Dès l’entrée en matière, Celeste Bell, fille unique de Poly Styrene, admet avoir mis quelques années à plonger dans l’héritage laissé par sa célèbre mère et à en faire la gestion. Parce que leur relation aura été tout sauf un long fleuve tranquille, traversée par l’amour, la peur, la négligence, la colère, les ruptures et la réconciliation.

Ce documentaire consacré à l’histoire de sa mère, c’est aussi, un peu, beaucoup, la propre histoire de Celeste. Et ce n’est pas sans raison si Mme Bell se met en scène plusieurs fois au cours du film. On la voit même feuilleter l’ouvrage Dayglo – The Poly Styrene Story que Zoe Howe et elle ont publié en 2019 et qui sert de matière de base au film.

Cette mise en abîme aurait pu être très agaçante. Elle ne l’est pas. Parce que ce documentaire aux accents parfois tonitruants (on est dans l’époque punk, après tout !) se démarque par une légèreté, une douceur, une brise apaisante qui tiennent probablement de ce qu’on pourrait qualifier de « réconciliation tranquille ».
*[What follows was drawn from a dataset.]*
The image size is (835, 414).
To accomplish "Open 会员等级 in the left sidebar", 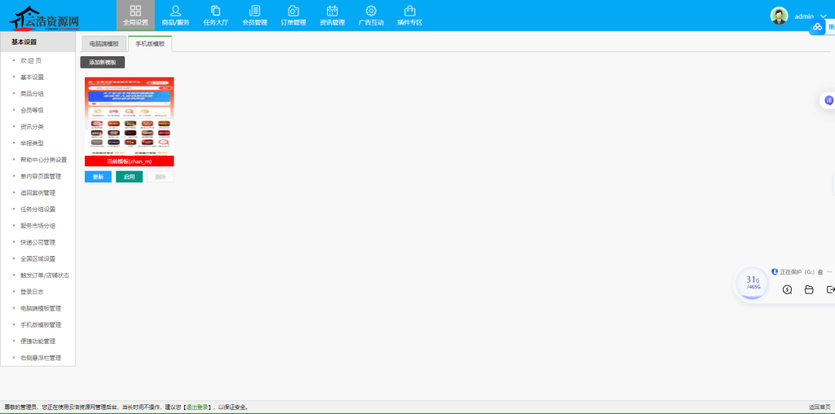I will 32,110.
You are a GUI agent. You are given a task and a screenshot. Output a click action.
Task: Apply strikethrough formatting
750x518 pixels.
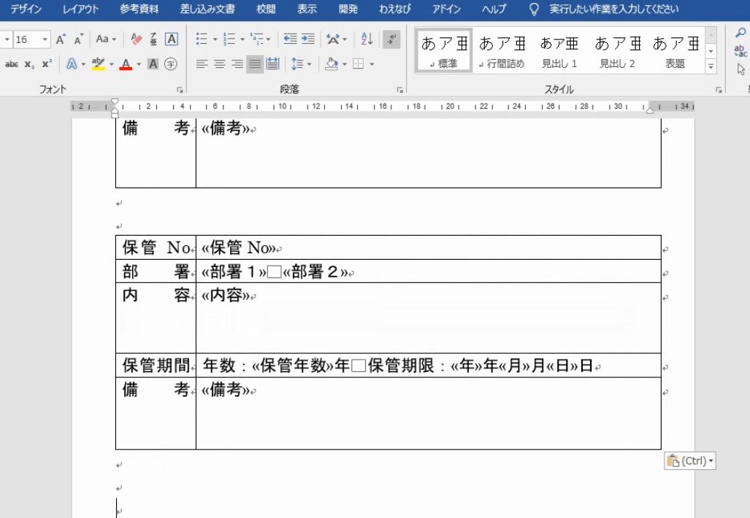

Celeste Bell ne cache pas ses différends avec sa mère. Mais dans l’essence, elle met ici ses pas, avec affection et admiration, dans ceux de Poly Styrene pour nous raconter de façon remarquable l’histoire de cette femme authentique et originale.
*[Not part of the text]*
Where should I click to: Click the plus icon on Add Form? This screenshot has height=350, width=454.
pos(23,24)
Née d’une mère britannique et d’un père somalien, Poly a eu, dès le début de sa carrière, à défendre des enjeux associés à la couleur de sa peau. Ce fut la première de plusieurs batailles personnelles pour cette femme devant répondre à d’insistantes questions des médias sur ses tenues vestimentaires colorées ou ses appareils dentaires.

Avec Celeste, le spectateur visite Hastings, ville de la côte sud de l’Angleterre où Guillaume le Conquérant a débarqué en 1066 et où Poly Styrene a découvert les Sex Pistols en 1976. De là, nous allons à New York où la chanteuse a vécu la désillusion, l’Hertfordshire où elle a vécu dans un manoir Hare Krishna et l’Inde où sa fille est allée répandre ses cendres.
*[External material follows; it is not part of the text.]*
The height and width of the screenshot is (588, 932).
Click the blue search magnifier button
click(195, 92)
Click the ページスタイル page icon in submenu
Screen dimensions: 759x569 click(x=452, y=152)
Si elle est au centre de l’histoire, la coréalisatrice donne la parole à de nombreuses personnes ayant côtoyé sa mère : son mari (le père de Celeste) Adrian, sa sœur Hazel, des membres de son équipe de gérance, des artistes, dont Lora Logic et Paul Dean des X-Ray Spex, et des journalistes telle Vivien Goldman. La comédienne Ruth Negga (Loving, Passing) assure la narration.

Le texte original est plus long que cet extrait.